* _YOUR ASSIGNMENT_
Working from the records below, repeat exactly the lines starting at the line that contains "Task: Select the" and ending at the line that contains "Given: Click the Alles inschakelen button", inclusive.

******

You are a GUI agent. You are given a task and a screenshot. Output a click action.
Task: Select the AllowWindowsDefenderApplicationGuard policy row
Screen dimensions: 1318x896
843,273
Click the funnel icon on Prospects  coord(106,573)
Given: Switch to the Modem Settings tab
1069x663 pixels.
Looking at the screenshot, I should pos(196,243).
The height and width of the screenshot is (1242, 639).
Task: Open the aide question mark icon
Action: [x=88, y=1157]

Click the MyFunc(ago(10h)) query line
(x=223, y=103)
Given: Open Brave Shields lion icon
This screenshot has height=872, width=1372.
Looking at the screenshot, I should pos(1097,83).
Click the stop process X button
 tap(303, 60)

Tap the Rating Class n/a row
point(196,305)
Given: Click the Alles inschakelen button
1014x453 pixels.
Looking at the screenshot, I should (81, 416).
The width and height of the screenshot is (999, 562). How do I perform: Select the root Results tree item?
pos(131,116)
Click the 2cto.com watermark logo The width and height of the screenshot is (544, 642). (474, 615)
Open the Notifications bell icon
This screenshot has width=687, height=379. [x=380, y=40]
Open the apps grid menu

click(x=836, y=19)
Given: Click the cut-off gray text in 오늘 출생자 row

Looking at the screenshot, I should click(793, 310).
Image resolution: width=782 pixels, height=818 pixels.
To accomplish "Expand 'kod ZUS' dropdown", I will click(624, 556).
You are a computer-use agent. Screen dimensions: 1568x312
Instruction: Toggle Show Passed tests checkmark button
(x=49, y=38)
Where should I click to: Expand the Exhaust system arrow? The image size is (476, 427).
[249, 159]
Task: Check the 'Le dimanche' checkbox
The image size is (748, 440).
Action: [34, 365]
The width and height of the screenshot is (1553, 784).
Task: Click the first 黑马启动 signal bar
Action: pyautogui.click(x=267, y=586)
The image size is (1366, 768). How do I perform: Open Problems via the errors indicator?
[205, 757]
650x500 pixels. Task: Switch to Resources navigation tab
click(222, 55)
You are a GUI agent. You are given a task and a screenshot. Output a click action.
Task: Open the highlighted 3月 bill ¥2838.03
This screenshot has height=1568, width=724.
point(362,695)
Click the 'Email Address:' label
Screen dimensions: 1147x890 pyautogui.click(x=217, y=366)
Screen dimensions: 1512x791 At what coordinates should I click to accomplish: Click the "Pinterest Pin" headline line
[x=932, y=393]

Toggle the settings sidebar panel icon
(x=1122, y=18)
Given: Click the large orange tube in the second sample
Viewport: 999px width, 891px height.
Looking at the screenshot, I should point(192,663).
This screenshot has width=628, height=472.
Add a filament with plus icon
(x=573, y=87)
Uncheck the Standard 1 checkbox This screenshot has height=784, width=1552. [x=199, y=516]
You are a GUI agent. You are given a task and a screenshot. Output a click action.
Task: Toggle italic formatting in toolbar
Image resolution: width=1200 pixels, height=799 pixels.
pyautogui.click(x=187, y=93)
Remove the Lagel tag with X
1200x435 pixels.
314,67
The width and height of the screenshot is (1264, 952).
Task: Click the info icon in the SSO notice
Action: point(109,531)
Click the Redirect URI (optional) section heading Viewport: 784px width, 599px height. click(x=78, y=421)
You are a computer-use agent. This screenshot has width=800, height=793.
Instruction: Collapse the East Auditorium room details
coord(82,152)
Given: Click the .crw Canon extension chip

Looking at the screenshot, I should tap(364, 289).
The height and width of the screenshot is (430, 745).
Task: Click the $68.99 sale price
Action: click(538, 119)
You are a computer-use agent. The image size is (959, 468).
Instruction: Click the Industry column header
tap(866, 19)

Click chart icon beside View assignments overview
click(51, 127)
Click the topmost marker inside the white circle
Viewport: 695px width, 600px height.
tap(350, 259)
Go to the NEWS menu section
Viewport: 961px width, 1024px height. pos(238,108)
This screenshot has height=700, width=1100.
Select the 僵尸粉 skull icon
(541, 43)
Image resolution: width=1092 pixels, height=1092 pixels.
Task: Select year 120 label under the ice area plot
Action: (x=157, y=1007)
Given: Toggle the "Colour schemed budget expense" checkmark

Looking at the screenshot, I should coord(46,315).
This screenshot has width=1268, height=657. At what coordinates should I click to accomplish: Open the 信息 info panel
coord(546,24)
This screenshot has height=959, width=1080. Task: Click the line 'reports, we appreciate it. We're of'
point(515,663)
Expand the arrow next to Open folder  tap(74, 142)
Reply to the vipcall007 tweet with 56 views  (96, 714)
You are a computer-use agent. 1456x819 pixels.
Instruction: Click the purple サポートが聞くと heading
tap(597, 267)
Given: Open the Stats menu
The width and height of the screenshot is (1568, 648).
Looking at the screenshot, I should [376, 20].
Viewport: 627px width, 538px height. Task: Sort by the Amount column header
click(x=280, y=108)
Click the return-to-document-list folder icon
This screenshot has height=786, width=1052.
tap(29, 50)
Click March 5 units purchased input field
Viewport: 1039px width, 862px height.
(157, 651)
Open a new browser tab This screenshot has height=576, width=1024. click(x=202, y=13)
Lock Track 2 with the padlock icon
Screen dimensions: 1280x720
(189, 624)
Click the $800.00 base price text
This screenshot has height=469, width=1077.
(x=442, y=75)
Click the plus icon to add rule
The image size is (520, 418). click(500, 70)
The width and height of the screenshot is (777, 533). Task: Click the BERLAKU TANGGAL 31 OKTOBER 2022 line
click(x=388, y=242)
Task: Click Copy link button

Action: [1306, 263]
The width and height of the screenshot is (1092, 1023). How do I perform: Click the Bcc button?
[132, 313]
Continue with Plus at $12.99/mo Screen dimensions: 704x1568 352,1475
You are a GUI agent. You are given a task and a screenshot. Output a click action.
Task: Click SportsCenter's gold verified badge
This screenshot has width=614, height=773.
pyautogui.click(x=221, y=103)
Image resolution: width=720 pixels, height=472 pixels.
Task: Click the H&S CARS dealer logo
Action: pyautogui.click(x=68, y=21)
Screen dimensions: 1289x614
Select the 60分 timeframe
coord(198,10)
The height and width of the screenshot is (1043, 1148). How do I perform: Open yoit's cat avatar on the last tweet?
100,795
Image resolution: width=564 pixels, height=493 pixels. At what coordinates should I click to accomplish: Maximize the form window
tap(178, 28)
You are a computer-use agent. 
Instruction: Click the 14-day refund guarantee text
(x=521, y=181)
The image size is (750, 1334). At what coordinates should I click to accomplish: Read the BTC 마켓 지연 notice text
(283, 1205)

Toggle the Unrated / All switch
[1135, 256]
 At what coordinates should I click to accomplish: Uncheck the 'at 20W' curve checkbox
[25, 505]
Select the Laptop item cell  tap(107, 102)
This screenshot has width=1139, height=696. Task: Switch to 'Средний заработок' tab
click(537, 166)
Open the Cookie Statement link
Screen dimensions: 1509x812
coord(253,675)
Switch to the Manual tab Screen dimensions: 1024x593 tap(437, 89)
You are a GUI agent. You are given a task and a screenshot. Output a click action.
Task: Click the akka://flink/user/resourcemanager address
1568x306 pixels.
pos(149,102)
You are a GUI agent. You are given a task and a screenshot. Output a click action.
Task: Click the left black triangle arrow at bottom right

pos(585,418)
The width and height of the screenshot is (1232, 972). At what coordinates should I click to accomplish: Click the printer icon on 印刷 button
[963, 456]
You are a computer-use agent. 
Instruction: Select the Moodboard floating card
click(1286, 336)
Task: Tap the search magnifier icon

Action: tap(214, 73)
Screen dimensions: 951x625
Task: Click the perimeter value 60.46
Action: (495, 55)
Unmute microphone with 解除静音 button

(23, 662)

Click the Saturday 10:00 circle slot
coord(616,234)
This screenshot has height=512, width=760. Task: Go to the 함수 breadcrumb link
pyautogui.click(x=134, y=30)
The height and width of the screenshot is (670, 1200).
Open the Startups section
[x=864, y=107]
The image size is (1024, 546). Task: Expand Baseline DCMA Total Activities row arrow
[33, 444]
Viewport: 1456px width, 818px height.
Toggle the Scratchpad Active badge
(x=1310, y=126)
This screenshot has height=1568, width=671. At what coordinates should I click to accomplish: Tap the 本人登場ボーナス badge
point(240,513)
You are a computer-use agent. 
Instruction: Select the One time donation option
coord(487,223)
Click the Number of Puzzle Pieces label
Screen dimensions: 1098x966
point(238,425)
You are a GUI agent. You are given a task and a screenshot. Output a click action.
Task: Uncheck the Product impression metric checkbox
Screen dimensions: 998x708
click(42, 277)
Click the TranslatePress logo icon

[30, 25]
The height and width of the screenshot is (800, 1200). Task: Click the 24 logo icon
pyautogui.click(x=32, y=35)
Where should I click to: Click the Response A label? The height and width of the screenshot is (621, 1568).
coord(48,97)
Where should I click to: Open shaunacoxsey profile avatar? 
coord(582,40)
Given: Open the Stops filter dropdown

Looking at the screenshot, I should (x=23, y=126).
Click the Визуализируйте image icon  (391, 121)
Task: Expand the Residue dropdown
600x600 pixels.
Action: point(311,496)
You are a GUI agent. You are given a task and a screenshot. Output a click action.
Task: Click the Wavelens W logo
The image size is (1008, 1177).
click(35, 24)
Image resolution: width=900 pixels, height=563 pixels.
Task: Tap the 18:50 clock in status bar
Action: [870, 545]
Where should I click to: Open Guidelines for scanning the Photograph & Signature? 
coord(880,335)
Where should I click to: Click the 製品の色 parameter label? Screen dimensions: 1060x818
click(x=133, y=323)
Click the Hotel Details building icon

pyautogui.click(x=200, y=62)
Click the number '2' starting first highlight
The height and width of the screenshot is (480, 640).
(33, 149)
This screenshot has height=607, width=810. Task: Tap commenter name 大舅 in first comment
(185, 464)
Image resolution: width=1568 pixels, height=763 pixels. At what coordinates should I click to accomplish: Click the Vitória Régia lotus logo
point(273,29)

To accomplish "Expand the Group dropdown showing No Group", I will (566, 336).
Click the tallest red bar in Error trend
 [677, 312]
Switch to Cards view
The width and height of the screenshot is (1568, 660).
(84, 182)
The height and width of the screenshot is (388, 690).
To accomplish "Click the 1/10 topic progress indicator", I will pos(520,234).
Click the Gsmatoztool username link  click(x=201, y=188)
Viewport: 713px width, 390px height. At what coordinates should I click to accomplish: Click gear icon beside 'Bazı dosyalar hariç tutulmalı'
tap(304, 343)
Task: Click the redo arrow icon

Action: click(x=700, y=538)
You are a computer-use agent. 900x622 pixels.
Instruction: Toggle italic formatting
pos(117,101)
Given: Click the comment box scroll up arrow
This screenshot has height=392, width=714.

******

* _SOLUTION FOR THIS EXERCISE_
Task: Select the AllowWindowsDefenderApplicationGuard policy row
Screen dimensions: 1318x896
843,273
Click the funnel icon on Prospects  coord(106,573)
Given: Switch to the Modem Settings tab
1069x663 pixels.
Looking at the screenshot, I should pos(196,243).
The height and width of the screenshot is (1242, 639).
Task: Open the aide question mark icon
Action: [x=88, y=1157]

Click the MyFunc(ago(10h)) query line
(x=223, y=103)
Given: Open Brave Shields lion icon
This screenshot has height=872, width=1372.
Looking at the screenshot, I should pos(1097,83).
Click the stop process X button
 tap(303, 60)

Tap the Rating Class n/a row
point(196,305)
Given: Click the Alles inschakelen button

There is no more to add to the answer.